» Exercise objective
Nothing but an exact reprint of the records is to be returned.

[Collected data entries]
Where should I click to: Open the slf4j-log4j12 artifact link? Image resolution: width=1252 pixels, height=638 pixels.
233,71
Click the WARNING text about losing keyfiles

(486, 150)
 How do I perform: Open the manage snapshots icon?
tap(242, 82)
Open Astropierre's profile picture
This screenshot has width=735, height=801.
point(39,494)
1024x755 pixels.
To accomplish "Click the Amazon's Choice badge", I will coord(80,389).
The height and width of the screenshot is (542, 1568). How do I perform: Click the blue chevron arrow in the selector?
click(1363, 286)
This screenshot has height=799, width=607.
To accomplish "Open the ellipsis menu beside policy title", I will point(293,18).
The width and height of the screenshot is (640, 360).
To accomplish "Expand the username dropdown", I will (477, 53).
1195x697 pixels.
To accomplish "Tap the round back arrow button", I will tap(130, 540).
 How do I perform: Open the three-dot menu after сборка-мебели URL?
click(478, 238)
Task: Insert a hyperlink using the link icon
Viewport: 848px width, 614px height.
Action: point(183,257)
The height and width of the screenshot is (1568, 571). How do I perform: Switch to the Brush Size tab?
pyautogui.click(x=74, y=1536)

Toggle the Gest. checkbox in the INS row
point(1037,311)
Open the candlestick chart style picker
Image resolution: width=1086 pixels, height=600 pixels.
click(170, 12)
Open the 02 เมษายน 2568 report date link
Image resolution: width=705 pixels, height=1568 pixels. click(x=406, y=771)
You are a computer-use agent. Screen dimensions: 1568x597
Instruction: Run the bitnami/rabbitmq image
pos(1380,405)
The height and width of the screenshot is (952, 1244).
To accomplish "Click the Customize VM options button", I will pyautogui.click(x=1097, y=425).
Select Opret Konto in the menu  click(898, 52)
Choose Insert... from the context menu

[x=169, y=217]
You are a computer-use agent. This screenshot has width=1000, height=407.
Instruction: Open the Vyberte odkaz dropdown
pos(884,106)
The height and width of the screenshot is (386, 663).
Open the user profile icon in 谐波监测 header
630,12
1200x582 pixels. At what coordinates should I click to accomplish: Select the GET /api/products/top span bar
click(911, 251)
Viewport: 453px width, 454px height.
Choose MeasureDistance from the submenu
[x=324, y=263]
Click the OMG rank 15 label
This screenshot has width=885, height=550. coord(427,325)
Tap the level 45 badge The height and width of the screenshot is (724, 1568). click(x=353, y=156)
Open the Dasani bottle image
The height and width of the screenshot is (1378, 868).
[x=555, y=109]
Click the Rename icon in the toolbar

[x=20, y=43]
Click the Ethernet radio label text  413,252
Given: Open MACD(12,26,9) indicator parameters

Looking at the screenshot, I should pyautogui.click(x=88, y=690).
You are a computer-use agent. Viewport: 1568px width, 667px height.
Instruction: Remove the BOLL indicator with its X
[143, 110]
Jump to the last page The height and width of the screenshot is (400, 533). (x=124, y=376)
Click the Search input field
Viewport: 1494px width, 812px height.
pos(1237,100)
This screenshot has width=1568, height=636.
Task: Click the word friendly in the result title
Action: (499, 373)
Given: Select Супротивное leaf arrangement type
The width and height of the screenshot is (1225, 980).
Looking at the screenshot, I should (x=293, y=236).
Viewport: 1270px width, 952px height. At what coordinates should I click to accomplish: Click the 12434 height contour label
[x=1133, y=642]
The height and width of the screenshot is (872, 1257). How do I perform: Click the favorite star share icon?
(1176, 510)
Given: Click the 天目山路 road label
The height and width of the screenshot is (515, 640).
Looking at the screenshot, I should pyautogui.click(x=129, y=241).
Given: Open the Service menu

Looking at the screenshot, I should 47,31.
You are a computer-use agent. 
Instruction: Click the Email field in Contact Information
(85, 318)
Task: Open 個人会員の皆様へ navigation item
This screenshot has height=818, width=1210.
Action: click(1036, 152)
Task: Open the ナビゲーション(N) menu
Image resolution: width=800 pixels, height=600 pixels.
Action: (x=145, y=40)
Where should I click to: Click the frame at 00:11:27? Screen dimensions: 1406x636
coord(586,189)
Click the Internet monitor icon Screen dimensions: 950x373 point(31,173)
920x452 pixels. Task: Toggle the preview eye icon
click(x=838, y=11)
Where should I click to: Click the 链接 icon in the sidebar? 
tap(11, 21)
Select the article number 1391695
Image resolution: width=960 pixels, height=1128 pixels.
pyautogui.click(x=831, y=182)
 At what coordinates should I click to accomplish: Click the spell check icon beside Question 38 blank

» Response area
Where should I click to: Open the slf4j-log4j12 artifact link? Image resolution: width=1252 pixels, height=638 pixels.
233,71
Click the WARNING text about losing keyfiles

(486, 150)
 How do I perform: Open the manage snapshots icon?
tap(242, 82)
Open Astropierre's profile picture
This screenshot has width=735, height=801.
point(39,494)
1024x755 pixels.
To accomplish "Click the Amazon's Choice badge", I will coord(80,389).
The height and width of the screenshot is (542, 1568). How do I perform: Click the blue chevron arrow in the selector?
click(1363, 286)
This screenshot has height=799, width=607.
To accomplish "Open the ellipsis menu beside policy title", I will point(293,18).
The width and height of the screenshot is (640, 360).
To accomplish "Expand the username dropdown", I will (477, 53).
1195x697 pixels.
To accomplish "Tap the round back arrow button", I will tap(130, 540).
 How do I perform: Open the three-dot menu after сборка-мебели URL?
click(478, 238)
Task: Insert a hyperlink using the link icon
Viewport: 848px width, 614px height.
Action: point(183,257)
The height and width of the screenshot is (1568, 571). How do I perform: Switch to the Brush Size tab?
pyautogui.click(x=74, y=1536)

Toggle the Gest. checkbox in the INS row
point(1037,311)
Open the candlestick chart style picker
Image resolution: width=1086 pixels, height=600 pixels.
click(170, 12)
Open the 02 เมษายน 2568 report date link
Image resolution: width=705 pixels, height=1568 pixels. click(x=406, y=771)
You are a computer-use agent. Screen dimensions: 1568x597
Instruction: Run the bitnami/rabbitmq image
pos(1380,405)
The height and width of the screenshot is (952, 1244).
To accomplish "Click the Customize VM options button", I will pyautogui.click(x=1097, y=425).
Select Opret Konto in the menu  click(898, 52)
Choose Insert... from the context menu

[x=169, y=217]
You are a computer-use agent. This screenshot has width=1000, height=407.
Instruction: Open the Vyberte odkaz dropdown
pos(884,106)
The height and width of the screenshot is (386, 663).
Open the user profile icon in 谐波监测 header
630,12
1200x582 pixels. At what coordinates should I click to accomplish: Select the GET /api/products/top span bar
click(911, 251)
Viewport: 453px width, 454px height.
Choose MeasureDistance from the submenu
[x=324, y=263]
Click the OMG rank 15 label
This screenshot has width=885, height=550. coord(427,325)
Tap the level 45 badge The height and width of the screenshot is (724, 1568). click(x=353, y=156)
Open the Dasani bottle image
The height and width of the screenshot is (1378, 868).
[x=555, y=109]
Click the Rename icon in the toolbar

[x=20, y=43]
Click the Ethernet radio label text  413,252
Given: Open MACD(12,26,9) indicator parameters

Looking at the screenshot, I should pyautogui.click(x=88, y=690).
You are a computer-use agent. Viewport: 1568px width, 667px height.
Instruction: Remove the BOLL indicator with its X
[143, 110]
Jump to the last page The height and width of the screenshot is (400, 533). (x=124, y=376)
Click the Search input field
Viewport: 1494px width, 812px height.
pos(1237,100)
This screenshot has width=1568, height=636.
Task: Click the word friendly in the result title
Action: (499, 373)
Given: Select Супротивное leaf arrangement type
The width and height of the screenshot is (1225, 980).
Looking at the screenshot, I should (x=293, y=236).
Viewport: 1270px width, 952px height. At what coordinates should I click to accomplish: Click the 12434 height contour label
[x=1133, y=642]
The height and width of the screenshot is (872, 1257). How do I perform: Click the favorite star share icon?
(1176, 510)
Given: Click the 天目山路 road label
The height and width of the screenshot is (515, 640).
Looking at the screenshot, I should pyautogui.click(x=129, y=241).
Given: Open the Service menu

Looking at the screenshot, I should 47,31.
You are a computer-use agent. 
Instruction: Click the Email field in Contact Information
(85, 318)
Task: Open 個人会員の皆様へ navigation item
This screenshot has height=818, width=1210.
Action: click(1036, 152)
Task: Open the ナビゲーション(N) menu
Image resolution: width=800 pixels, height=600 pixels.
Action: (x=145, y=40)
Where should I click to: Click the frame at 00:11:27? Screen dimensions: 1406x636
coord(586,189)
Click the Internet monitor icon Screen dimensions: 950x373 point(31,173)
920x452 pixels. Task: Toggle the preview eye icon
click(x=838, y=11)
Where should I click to: Click the 链接 icon in the sidebar? 
tap(11, 21)
Select the article number 1391695
Image resolution: width=960 pixels, height=1128 pixels.
pyautogui.click(x=831, y=182)
 At what coordinates should I click to accomplish: Click the spell check icon beside Question 38 blank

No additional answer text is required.